InterOil Increases Condensate Recovery at 2nd Antelope Sidetrack
InterOil announced increased condensate recovery in the second side track of the Antelope-1 well. Drill Stem Test (DST) #11, performed over an interval from 7,529 feet to 7,700 feet (2,295 to 2,347 meters) in the Antelope-1ST2, recovered surges of between 25 to 100 barrels of condensate per million cubic feet of natural gas. Antelope-1ST2 kicked out from the Antelope-1 wellbore at 6,726 feet (2,050 meters) on May 1st and reached the current total depth of 7,700 feet (2,347 meters) on May 5th. The increased gas-to-condensate ratio indicated from this test, which was conducted deep in the hydrocarbon column confirms our original assumptions, which were based on observations from worldwide gas and condensate fields, and support our decision to case the well for further testing.

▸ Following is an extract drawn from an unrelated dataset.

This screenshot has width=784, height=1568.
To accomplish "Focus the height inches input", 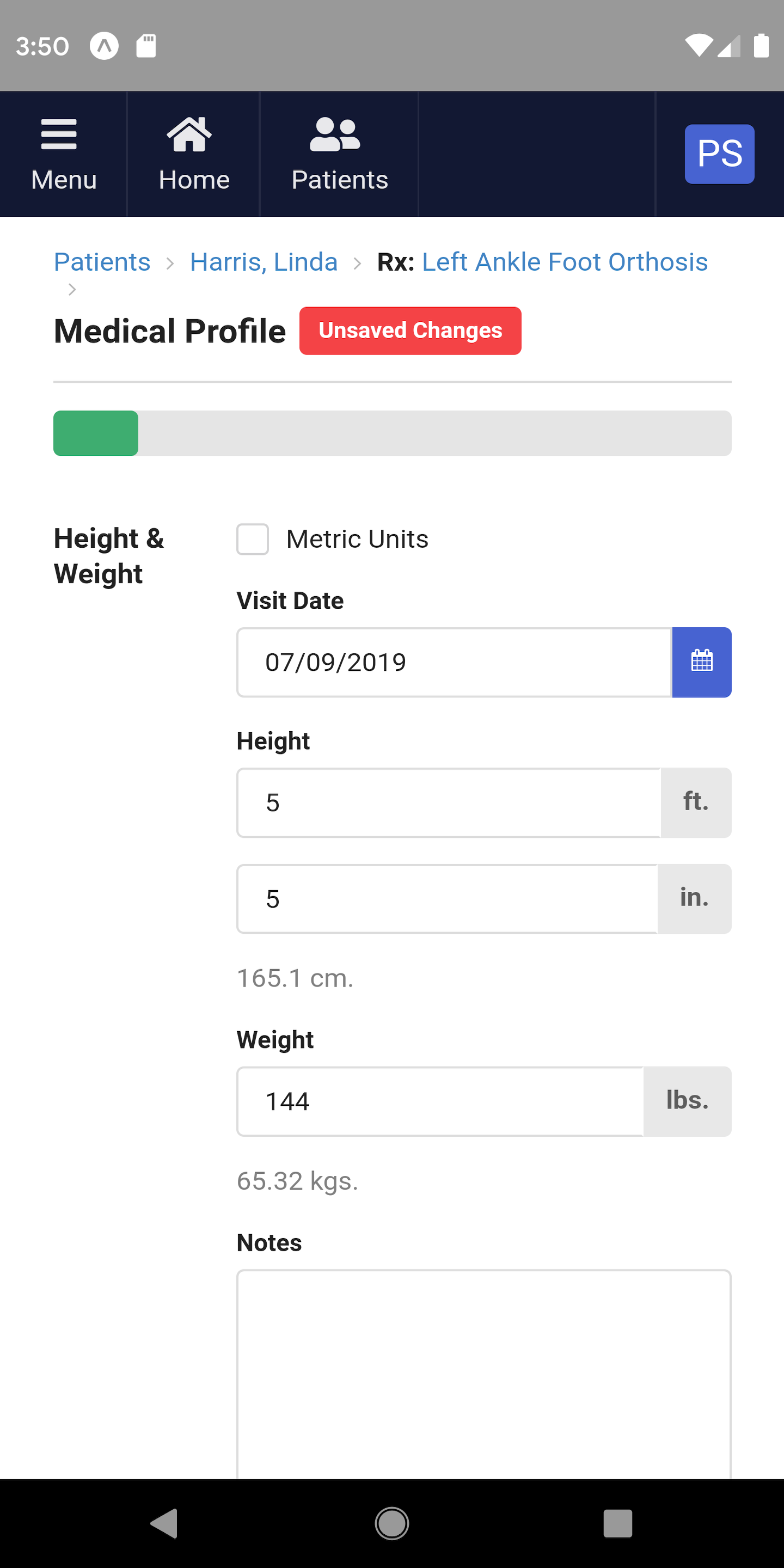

The formation in which the DST packer was set did not completely seal allowing gas from above to channel into the test interval, resulting in limited testing capability with these DST tools within the large open hole interval. Given the encouraging results of the DST, the company has elected to case the well and isolate the 1,968 feet (600 meters) of gas pay behind pipe. Forward plans are to drill out underbalanced to further test this zone and additional zones of interest in the lower portion of the Antelope reservoir with the improved isolation of a cased wellbore and without further contamination by drilling fluids during managed pressure drilling.
Analysis of the test pressure data and condensate by third parties is in progress. The Company is in the early stages of evaluation and has not yet determined the final volume, and in particular whether condensate volumes would be sufficient to be commercially exploitable.
The Company is continuing to test the lower sections of the Antelope reservoir to further its understanding of the nature and volume of both condensate and oil in the reservoir and complete the original objective of testing for condensate-to-gas ratios and the possibility of an oil leg at the base of the gas column. No assurances can be given as to whether there will be sufficient volumes, that condensate or oil will ultimately be recoverable or of any future condensate or oil production.